═════ PAGE TEXT

State v. Kenneth Alexander Burks, 2018AP208-CR, 9/25/18, District 1, (not recommended for publication); case activity (including briefs)

The court of appeals held that an officer’s testimony that another witnesses’s testimony was “very believable” did not qualify as “vouching” when considered in context. It also held that the circuit court did not impermissibly rely on its own comments about the opioid epidemic, addiction, and the medical and pharmaceutical industries when it sentenced Burks. Thus, his lawyer was not ineffective when he failed to object to these alleged errors.

Vouching. No witness may testify that another mentally and physically competent witness is telling the truth because that interferes with the jury’s responsibility–to assess witness credibility. State v. Haseltine, 120 Wis. 2d 92, 96, 352 N.W.2d 673 (Ct. App. 1984). In this case, Officer Kurtz called a witnesses’s explanation that she bought drugs from Burks before the homicide at issue “very believable.” The court of appeals held that this did not qualify as vouching because:

¶17 . . . Kurtz testified that as a part of the investigation into Karboski’s death, he identified E.G., who then voluntarily agreed to cooperate with the investigation. Kurtz stated that E.G.’s account of her drug purchases, her interaction with Karboski, and her association with Burks matched the information found on her phone. Because Kurtz found E.G. “very believable,” he set E.G. up to buy heroin from Burks, ultimately leading to Burks’s arrest. Contrary to Burks’s argument, Kurtz did not tell the jury that E.G.’s testimony would be credible. Rather, Kurtz described the investigation into Karboski’s death, E.G.’s role in the investigation, and the process of apprehending Burks. Kurtz’s testimony did not violate the Haseltine rule.

══════════

■ **WHAT IS EXPECTED**: According to the case summary, what did Officer Kurtz do because he found E.G. "very believable"? The records play no part in the work on this page.

═════ RECORD SET

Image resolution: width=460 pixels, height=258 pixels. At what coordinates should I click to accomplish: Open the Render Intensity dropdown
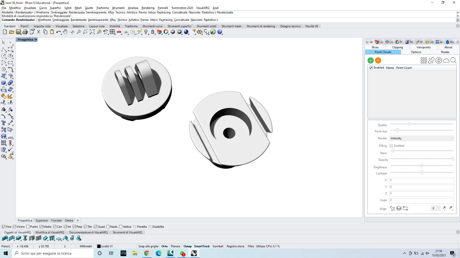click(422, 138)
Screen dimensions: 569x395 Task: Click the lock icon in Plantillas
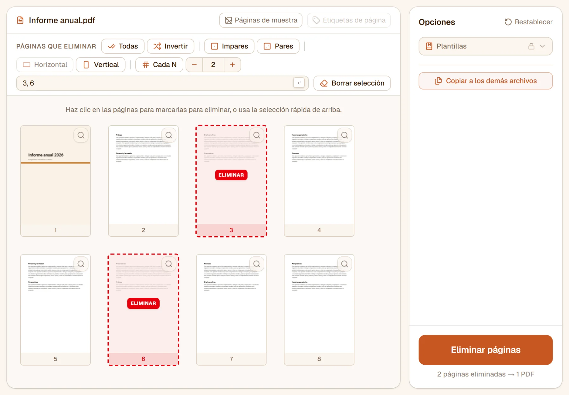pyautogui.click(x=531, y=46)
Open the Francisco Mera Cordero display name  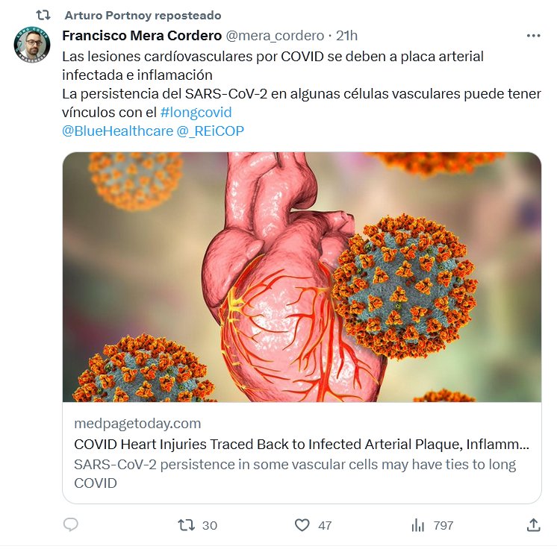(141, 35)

══════════
═════ RECORD SET

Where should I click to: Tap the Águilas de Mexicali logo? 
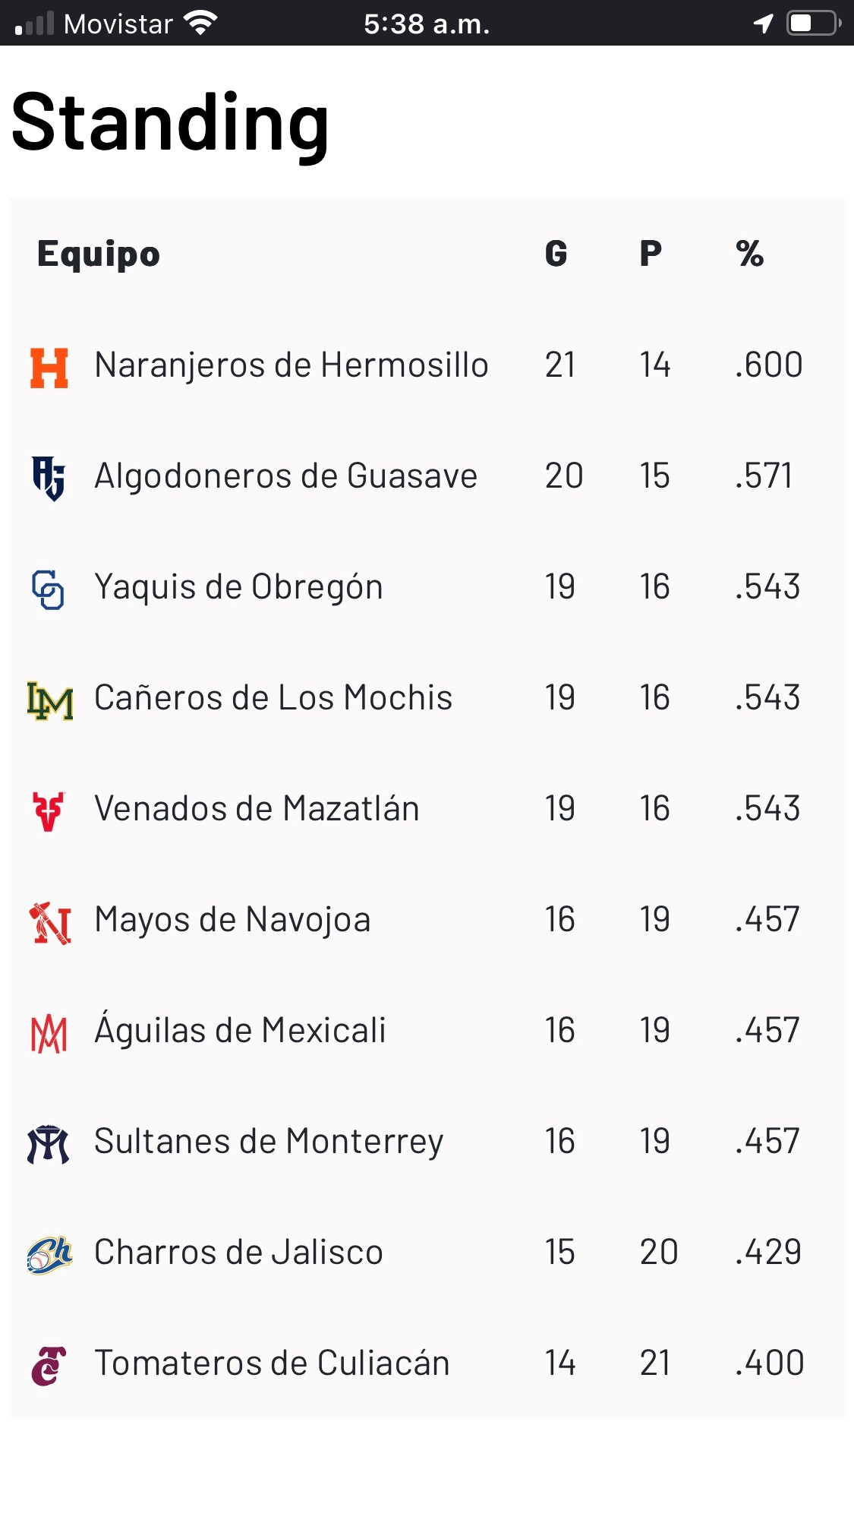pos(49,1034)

══════════

■ **ANSWER SECTION**: He set E.G. up to buy heroin from Burks, which ultimately led to Burks's arrest.